> _Görev ve Alıştırmalar_
1) Cumhurbaşkanlığı seçimi yazısında "2014 Türkiye Cumhurbaşkanlığı Seçimleri: Erdoğan'ın" sözlerinin geçtiği yerden başlayın, "durumlarını değerlendirmeye çalışacağım." sözlerinden sonra durun ve bu kısmı hiç değiştirmeden yazın.
2) Cumhurbaşkanlığı seçimi yazısına göre Erdoğan seçimlerde yüzde kaç oy aldı?

10 Ağustos 2014 Pazar

2014 Türkiye Cumhurbaşkanlığı Seçimleri: Erdoğan'ın Pirus Zaferi


Dünyada ilgiyle takip edilen 2014 Türkiye Cumhurbaşkanlığı seçimlerini beklenildiği üzere Adalet ve Kalkınma Partisi’nin adayı Başbakan Recep Tayyip Erdoğan kazandı. Erdoğan, böylelikle Türkiye’nin 12. ve doğrudan halkoyuyla seçilmiş ilk Cumhurbaşkanı olmaya hak kazandı. Erdoğan’ın oy oranı seçim öncesinde yayınlanan son anketlerde % 57 dolaylarında gösterilmesine karşın, seçimlerde yalnızca % 51,8’de kaldı. Seçimlere katılım oranıysa Türkiye için düşük bir yüzde kabul edilebilecek olan % 74’ dolaylarında seyretti. Bunun temel sebepleri olarak seçimlerin Ağustos ayında yaz tatili döneminde yapılması ve CHP’li bir kısım seçmenin “çatı aday” formülüne destek vermeyerek sandığa gitmemesi gösterilebilir. Bu yazıda seçimler sonrasında Türkiye’deki siyasal partilerin son durumlarını değerlendirmeye çalışacağım.

> _Verilen Kayıtlar_

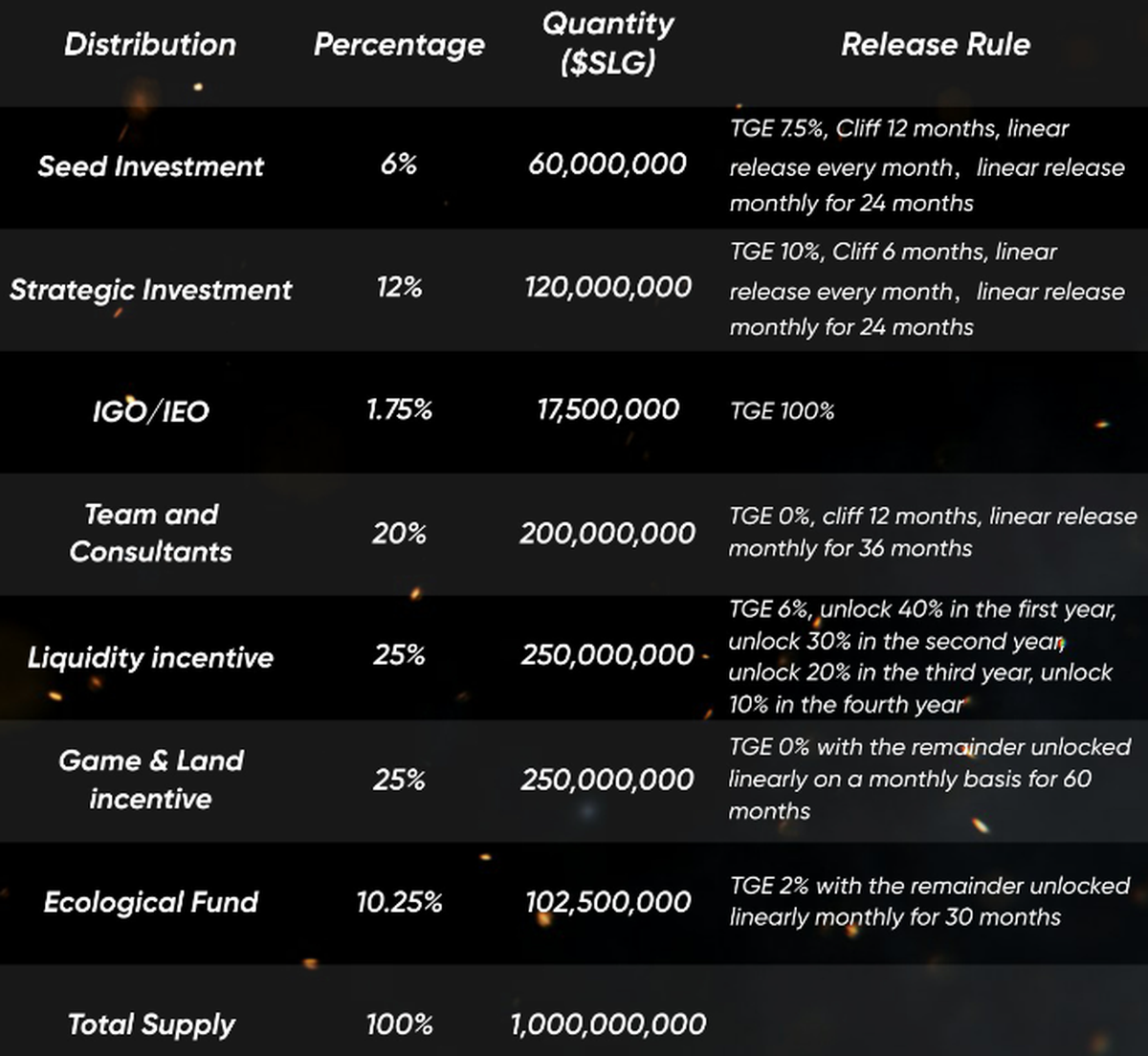Select the Team and Consultants label
This screenshot has width=1148, height=1056.
(150, 533)
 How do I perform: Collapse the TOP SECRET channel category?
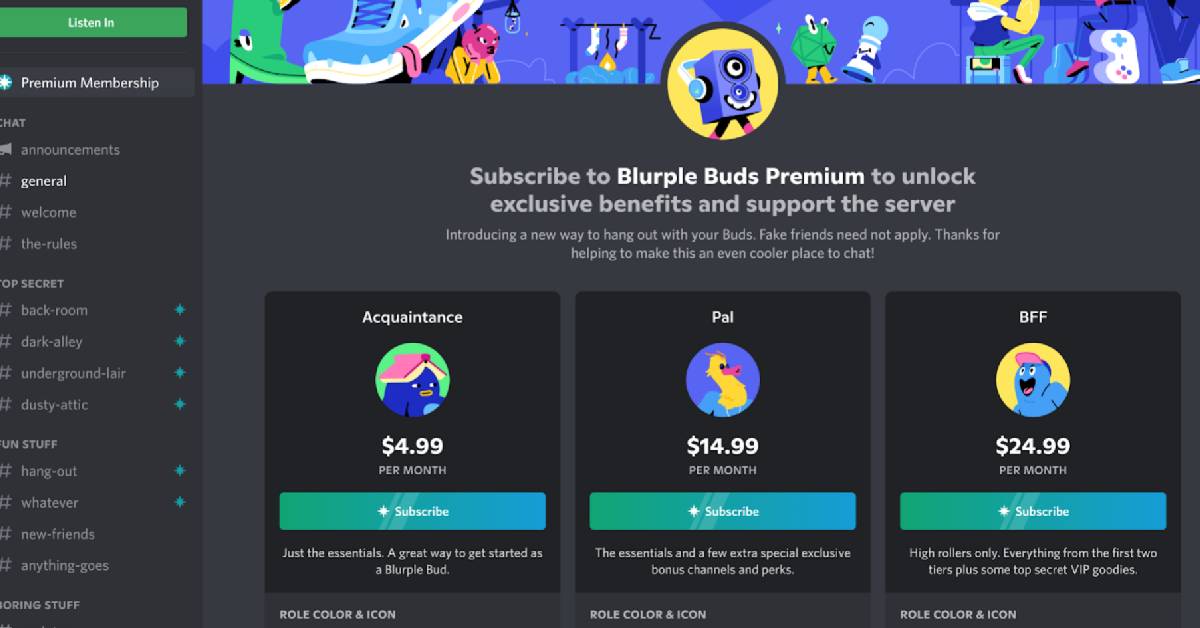[x=32, y=284]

> _Görevlerin Cevapları_
1)
2014 Türkiye Cumhurbaşkanlığı Seçimleri: Erdoğan'ın Pirus Zaferi


Dünyada ilgiyle takip edilen 2014 Türkiye Cumhurbaşkanlığı seçimlerini beklenildiği üzere Adalet ve Kalkınma Partisi’nin adayı Başbakan Recep Tayyip Erdoğan kazandı. Erdoğan, böylelikle Türkiye’nin 12. ve doğrudan halkoyuyla seçilmiş ilk Cumhurbaşkanı olmaya hak kazandı. Erdoğan’ın oy oranı seçim öncesinde yayınlanan son anketlerde % 57 dolaylarında gösterilmesine karşın, seçimlerde yalnızca % 51,8’de kaldı. Seçimlere katılım oranıysa Türkiye için düşük bir yüzde kabul edilebilecek olan % 74’ dolaylarında seyretti. Bunun temel sebepleri olarak seçimlerin Ağustos ayında yaz tatili döneminde yapılması ve CHP’li bir kısım seçmenin “çatı aday” formülüne destek vermeyerek sandığa gitmemesi gösterilebilir. Bu yazıda seçimler sonrasında Türkiye’deki siyasal partilerin son durumlarını değerlendirmeye çalışacağım.

2) Yüzde 51,8 oy aldı.